The role of the extracellular matrix in cardiac regeneration
Xiying Wang,
Shuo Yu,
Lan Xie,
Meixiang Xiang,
Hong Ma
Affiliations
Xiying Wang
Department of Cardiology, The Second Affiliated Hospital, School of Medicine, Zhejiang University, Hangzhou, China; State Key Laboratory of Transvascular Implantation Devices, Hangzhou, China; Department of Gastroenterology, The Second Affiliated Hospital, School of Medicine, Zhejiang University, Hangzhou, China; Cardiovascular Key Laboratory of Zhejiang Province, Hangzhou, China
Shuo Yu
Department of Anesthesiology, The Second Affiliated Hospital, School of Medicine, Zhejiang University, Hangzhou, China
Lan Xie
Department of Cardiology, The Second Affiliated Hospital, School of Medicine, Zhejiang University, Hangzhou, China; State Key Laboratory of Transvascular Implantation Devices, Hangzhou, China; Department of Rheumatology, The Second Affiliated Hospital, School of Medicine, Zhejiang University, Zhejiang, China; Cardiovascular Key Laboratory of Zhejiang Province, Hangzhou, China
Meixiang Xiang
Department of Cardiology, The Second Affiliated Hospital, School of Medicine, Zhejiang University, Hangzhou, China; State Key Laboratory of Transvascular Implantation Devices, Hangzhou, China; Cardiovascular Key Laboratory of Zhejiang Province, Hangzhou, China; Corresponding author. Department of Cardiology, The Second Affiliated Hospital, School of Medicine, Zhejiang University, Hangzhou, China.
Hong Ma
Department of Cardiology, The Second Affiliated Hospital, School of Medicine, Zhejiang University, Hangzhou, China; State Key Laboratory of Transvascular Implantation Devices, Hangzhou, China; Cardiovascular Key Laboratory of Zhejiang Province, Hangzhou, China; Corresponding author. Department of Cardiology, The Second Affiliated Hospital, School of Medicine, Zhejiang University, Hangzhou, China.
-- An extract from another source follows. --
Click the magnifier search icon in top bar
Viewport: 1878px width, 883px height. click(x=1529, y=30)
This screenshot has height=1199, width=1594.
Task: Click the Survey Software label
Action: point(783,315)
The extracellular matrix (ECM) is a complex and dynamic three-dimensional network that functions as an architectural scaffold to maintain cardiac homeostasis. Important biochemical and mechanical signals associated with cell‒cell communication are provided via the reciprocal interaction between cells and the ECM. By converting mechanical cues into biochemical signals, the ECM regulates many cell processes, including migration, adhesion, growth, differentiation, proliferation, and apoptosis. Moreover, the ECM facilitates the replacement of dead cells and preserves the structural integrity of the heart, making it essential in conditions such as myocardial infarction and other pathological states. When excessive ECM deposition or abnormal production of ECM components occurs, the heart undergoes fibrosis, leading to cardiac dysfunction and heart failure. However, emerging evidence suggests that the ECM may contribute to heart regeneration following cardiac injury. The present review offers a complete overview of the existing information and novel discoveries regarding the involvement of the ECM in heart regeneration from both mechanical and biochemical perspectives. Understanding the ECM and its involvement in mechanotransduction holds significant potential for advancing therapeutic approaches in heart repair and regeneration.